__THE PROBLEM__: Keep every character as it is and output all of the records.

——

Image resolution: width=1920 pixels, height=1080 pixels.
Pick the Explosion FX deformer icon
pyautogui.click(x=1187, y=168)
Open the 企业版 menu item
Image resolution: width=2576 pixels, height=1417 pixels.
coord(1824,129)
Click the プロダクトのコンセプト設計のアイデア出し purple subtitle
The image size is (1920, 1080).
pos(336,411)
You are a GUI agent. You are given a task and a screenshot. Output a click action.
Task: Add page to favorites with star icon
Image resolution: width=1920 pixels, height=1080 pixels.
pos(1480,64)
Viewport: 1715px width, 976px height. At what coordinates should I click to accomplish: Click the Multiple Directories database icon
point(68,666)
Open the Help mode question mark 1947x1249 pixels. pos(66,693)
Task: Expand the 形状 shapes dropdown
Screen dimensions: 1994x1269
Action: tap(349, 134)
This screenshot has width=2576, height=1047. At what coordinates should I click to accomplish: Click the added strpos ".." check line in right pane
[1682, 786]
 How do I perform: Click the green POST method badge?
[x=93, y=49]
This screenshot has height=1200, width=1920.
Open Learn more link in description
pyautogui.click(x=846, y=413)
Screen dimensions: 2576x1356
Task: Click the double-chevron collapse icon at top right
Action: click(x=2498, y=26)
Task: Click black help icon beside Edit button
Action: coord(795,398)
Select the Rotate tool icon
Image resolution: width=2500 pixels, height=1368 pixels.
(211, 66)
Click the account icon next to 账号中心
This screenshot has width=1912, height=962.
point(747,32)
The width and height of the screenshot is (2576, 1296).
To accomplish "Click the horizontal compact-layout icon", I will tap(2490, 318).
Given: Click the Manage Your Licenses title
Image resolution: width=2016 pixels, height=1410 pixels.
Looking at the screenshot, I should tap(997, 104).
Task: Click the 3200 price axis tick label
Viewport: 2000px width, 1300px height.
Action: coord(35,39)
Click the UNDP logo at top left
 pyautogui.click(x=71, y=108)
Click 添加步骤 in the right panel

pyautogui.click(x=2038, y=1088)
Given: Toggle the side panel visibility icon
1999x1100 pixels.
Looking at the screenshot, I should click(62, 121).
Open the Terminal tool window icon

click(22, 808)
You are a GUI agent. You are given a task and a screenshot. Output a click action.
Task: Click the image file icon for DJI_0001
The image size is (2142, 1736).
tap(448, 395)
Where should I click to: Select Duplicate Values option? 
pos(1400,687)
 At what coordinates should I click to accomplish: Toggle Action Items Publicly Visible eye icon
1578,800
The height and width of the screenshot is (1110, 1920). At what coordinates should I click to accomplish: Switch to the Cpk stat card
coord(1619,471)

——

__SOLUTION TO THIS TASK__:
Image resolution: width=1920 pixels, height=1080 pixels.
Pick the Explosion FX deformer icon
pyautogui.click(x=1187, y=168)
Open the 企业版 menu item
Image resolution: width=2576 pixels, height=1417 pixels.
coord(1824,129)
Click the プロダクトのコンセプト設計のアイデア出し purple subtitle
The image size is (1920, 1080).
pos(336,411)
You are a GUI agent. You are given a task and a screenshot. Output a click action.
Task: Add page to favorites with star icon
Image resolution: width=1920 pixels, height=1080 pixels.
pos(1480,64)
Viewport: 1715px width, 976px height. At what coordinates should I click to accomplish: Click the Multiple Directories database icon
point(68,666)
Open the Help mode question mark 1947x1249 pixels. pos(66,693)
Task: Expand the 形状 shapes dropdown
Screen dimensions: 1994x1269
Action: tap(349, 134)
This screenshot has width=2576, height=1047. At what coordinates should I click to accomplish: Click the added strpos ".." check line in right pane
[1682, 786]
 How do I perform: Click the green POST method badge?
[x=93, y=49]
This screenshot has height=1200, width=1920.
Open Learn more link in description
pyautogui.click(x=846, y=413)
Screen dimensions: 2576x1356
Task: Click the double-chevron collapse icon at top right
Action: click(x=2498, y=26)
Task: Click black help icon beside Edit button
Action: coord(795,398)
Select the Rotate tool icon
Image resolution: width=2500 pixels, height=1368 pixels.
(211, 66)
Click the account icon next to 账号中心
This screenshot has width=1912, height=962.
point(747,32)
The width and height of the screenshot is (2576, 1296).
To accomplish "Click the horizontal compact-layout icon", I will tap(2490, 318).
Given: Click the Manage Your Licenses title
Image resolution: width=2016 pixels, height=1410 pixels.
Looking at the screenshot, I should tap(997, 104).
Task: Click the 3200 price axis tick label
Viewport: 2000px width, 1300px height.
Action: coord(35,39)
Click the UNDP logo at top left
 pyautogui.click(x=71, y=108)
Click 添加步骤 in the right panel

pyautogui.click(x=2038, y=1088)
Given: Toggle the side panel visibility icon
1999x1100 pixels.
Looking at the screenshot, I should click(62, 121).
Open the Terminal tool window icon

click(22, 808)
You are a GUI agent. You are given a task and a screenshot. Output a click action.
Task: Click the image file icon for DJI_0001
The image size is (2142, 1736).
tap(448, 395)
Where should I click to: Select Duplicate Values option? 
pos(1400,687)
 At what coordinates should I click to accomplish: Toggle Action Items Publicly Visible eye icon
1578,800
The height and width of the screenshot is (1110, 1920). At what coordinates should I click to accomplish: Switch to the Cpk stat card
coord(1619,471)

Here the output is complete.